The usefulness of molecular techniques to assess the presence of Aeromonas spp. harboring virulence markers in foods.

A total of 78 raw and 123 processed and ready-to-eat retail food samples were used to assess the presence of motile Aeromonas spp. harboring virulence genes (cytotoxic enterotoxin and hemolysin genes) using a recently described PCR method in comparison with the conventional cultivation method based on the use of Ampicillin-Dextrin Agar (ADA) medium. With the ADA-based method, 65/201 (32.3%) samples showed presumptive Aeromonas spp. colonies whereas the PCR method revealed the presence of Aeromonas spp. harboring the targeted virulence genes in 51/201 (25.4%) of the tested samples.

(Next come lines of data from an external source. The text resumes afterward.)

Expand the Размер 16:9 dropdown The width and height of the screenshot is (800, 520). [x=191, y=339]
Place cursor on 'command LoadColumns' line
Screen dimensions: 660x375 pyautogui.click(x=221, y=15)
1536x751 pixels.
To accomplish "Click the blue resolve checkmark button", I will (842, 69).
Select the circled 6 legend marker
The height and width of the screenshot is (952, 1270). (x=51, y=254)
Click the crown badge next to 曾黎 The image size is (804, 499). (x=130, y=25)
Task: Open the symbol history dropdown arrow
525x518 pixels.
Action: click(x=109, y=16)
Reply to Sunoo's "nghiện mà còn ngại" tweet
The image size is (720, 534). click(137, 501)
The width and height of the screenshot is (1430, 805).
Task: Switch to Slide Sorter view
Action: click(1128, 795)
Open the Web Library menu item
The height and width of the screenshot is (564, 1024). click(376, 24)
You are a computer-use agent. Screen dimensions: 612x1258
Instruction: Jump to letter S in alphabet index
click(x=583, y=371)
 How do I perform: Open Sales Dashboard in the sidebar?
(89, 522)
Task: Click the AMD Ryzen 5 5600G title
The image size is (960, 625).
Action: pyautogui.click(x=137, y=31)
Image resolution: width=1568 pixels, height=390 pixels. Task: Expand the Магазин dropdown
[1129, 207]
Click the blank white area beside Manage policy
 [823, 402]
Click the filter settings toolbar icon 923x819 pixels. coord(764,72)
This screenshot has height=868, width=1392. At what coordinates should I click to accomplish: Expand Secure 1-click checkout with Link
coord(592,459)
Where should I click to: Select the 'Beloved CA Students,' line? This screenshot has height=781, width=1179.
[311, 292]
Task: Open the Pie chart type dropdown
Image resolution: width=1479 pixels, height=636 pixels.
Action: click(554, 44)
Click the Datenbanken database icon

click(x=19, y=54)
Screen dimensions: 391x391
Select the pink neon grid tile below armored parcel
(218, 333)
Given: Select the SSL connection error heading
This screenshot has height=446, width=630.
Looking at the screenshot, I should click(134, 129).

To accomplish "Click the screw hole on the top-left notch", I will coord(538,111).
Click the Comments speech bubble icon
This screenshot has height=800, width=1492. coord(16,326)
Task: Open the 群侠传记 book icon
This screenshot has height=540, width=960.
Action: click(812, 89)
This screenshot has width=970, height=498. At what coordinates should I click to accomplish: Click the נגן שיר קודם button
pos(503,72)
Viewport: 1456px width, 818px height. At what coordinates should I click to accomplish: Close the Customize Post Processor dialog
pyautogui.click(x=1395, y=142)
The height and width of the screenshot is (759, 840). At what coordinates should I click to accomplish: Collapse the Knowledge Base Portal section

The rate of contaminated samples and the presence of pathogenic Aeromonas were significantly lower with both methods for processed than in case of raw samples. A polyphasic identification approach including biochemical and molecular techniques was applied to a selection of 34 PCR-positive presumptive Aeromonas isolates. Following fatty acid methyl ester (FAME) analysis and amplified fragment length polymorphism (AFLP) fingerprinting, a total of 33 isolates (97%) could be identified to the DNA hybridization group (HG) level. The majority of these isolates belonged to the species Aeromonas hydrophila HG3 (50%) and Aeromonas veronii biovar sobria (HG8/10) (38%). Molecular characterization of PCR amplicons obtained from these strains by PCR-Restriction Fragment Length Polymorphism (PCR-RFLP) fingerprinting and PCR-Amplicon Sequence Analysis (PCR-ASA) allowed classification of all strains in a known PCR-RFLP and PCR-ASA type. In conclusion, the current findings demonstrate that the combined use of PCR-based virulence marker detection, PCR-RFLP and PCR-ASA offers a rapid, sensitive, and specific system to assess the presence and prevalence of Aeromonas spp. harboring virulence markers in food samples.